Da schlug Josefines Herz plötzlich mit so viel Kraft an die Brust, dass es ihr weh tat, und als sie den Klumpen schlucken wollte, der ihr im Hals steckte, schmerzte sie auch der Hals. Elmar würde doch nicht? Nein, sie hatte das Laryngoskop die ganze Zeit über nicht gesehen. Ein kurzer Blick – nein, auch an Elmars Hosentaschen zeichnete sich außer Handy und Geldbörse nichts ab. Andererseits ging er nie ohne sein Laryngoskop aus dem Haus, schließlich konnte jederzeit ein Notfall eintreten, den er als Arzt, sofern er entsprechend vorbereitet war, zu einem Glücksfall wenden konnte:

„Nichts ist bewegender als das Glück im Unglück“, hatte er ihr gleich bei der ersten Verabredung erklärt. Und je größer das Unglück sei, umso größer müsse das Glück sein. „Und was ist am größten? Natürlich Leben und Tod!“

Elmar saß wie alle Anästhesisten schließlich schon von Berufs wegen auf dieser Schwelle, wie man sie sich zwischen Leben und Tod so vorstellt, Josefine hatte das über die Jahre nur vergessen, aber in diesem Moment, als er ungeduldig da unten am Treppenabsatz stand und auf sie wartete, als es so weit war, dass sie diesen alten Kasten und diesen verwunschenen Garten endlich aufgeben würden, wusste sie und das in all der Schärfe, die so ein Moment entwickeln kann: einschneidend. Schmerzhaft: Er hatte sie nicht in den Schlaf versetzt, er hatte sie nicht beatmet. Nie. Sie war bis in die hintersten Träume hinein immer wach gewesen.

„Deshalb habe ich mir soviel Zeit gelassen“, sagte sie und – was ein Wunder war: Elmar verstand sie. Nicht verstanden sie die umstehenden Leute, die Politikberater, Coaches, Stylisten, Visionäre, Tontechniker, Taschenträger, Platzanweiser, Abschieber, Wegbegleiter, Lotsen, Sprechtrainer, Friseure und Kosmetiker. Und auch Gutmann zögerte, ob er das alles für bare Münze nehmen sollte. Leben und Tod, war das nicht ihm vorbehalten? Was hatte er nicht alles dafür geopfert!

„Kommst du mit?“, fragte er Mercedes.

„Vielleicht“, sagte sie.

An die Terrassentür gepresst fanden sich einige Ohren: die der Bauern Huber und Bergwinkler, sie hörten mit.

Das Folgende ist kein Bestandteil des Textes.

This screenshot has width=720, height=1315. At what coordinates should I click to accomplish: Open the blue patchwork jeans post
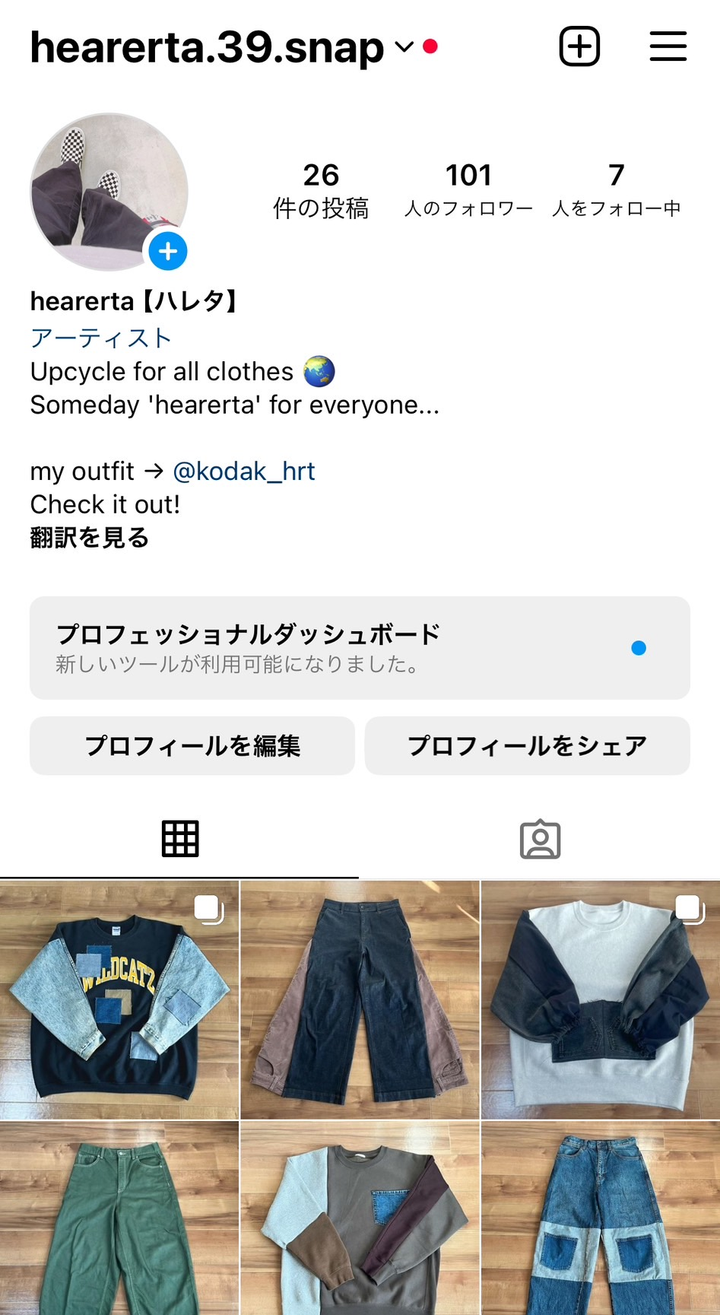pyautogui.click(x=600, y=1218)
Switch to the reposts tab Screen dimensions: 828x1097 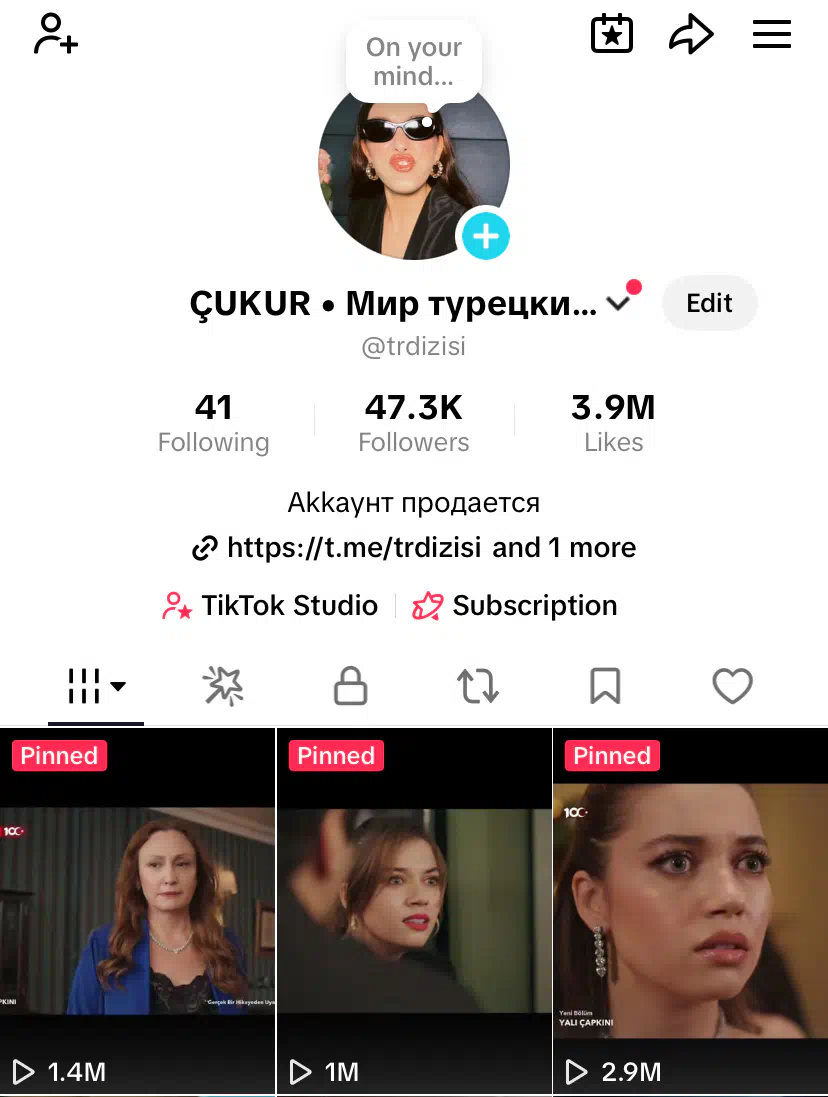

Beranek, der die am Gartentor hängenden leeren Polizeiuniformen gesehen und daraus geschlossen hatte, dass er nun die einzige öffentliche Einsatzkraft war, schrieb bereits an einer Anzeige wegen Besitzstörung. Ob sie sich auf die Bauern oder auf Gutmann bezog, ließ er sich nicht anmerken.

Meller schrieb auch, es war ein Liebesbrief an Greta, die aber, als Josefine sich Elmar zuwandte, solch einen Gefallen am Bauch des Maklers fand, dass sie vollkommen immun gegen Meller wurde, was den aber nicht vom Schreiben abhielt. Er war es gewöhnt zu warten und bis sie sich eines Besseren besinnen würde (womit er selbstverständlich sich selbst meinte), würde er hier bleiben. Er hatte ja ein Unterkommen gefunden. Was für ein Glück!

„Komm, es wird Zeit“, sagte Josefine zu Elmar, drückte ihm einen Kugelschreiber in die Hand und schob ihm den Vertrag zu. Als er ihre Unterschrift sah, wurde ihm das Herz schwer und nach dem Herz die Hand. Es war schließlich Greta, die sie ihm führte, als auch er unterschrieb.

Der Makler Leopold steckte den Vertrag in seine Tasche, Greta sagte aufseufzend: „Was für eine schwere Geburt“ und fuhr dem Mann mit einem Finger zwischen die untersten Knöpfe seines Hemdes.

„Was für ein wunderbarer Tag!“, befand der Makler Leopold und streckte seine Glieder.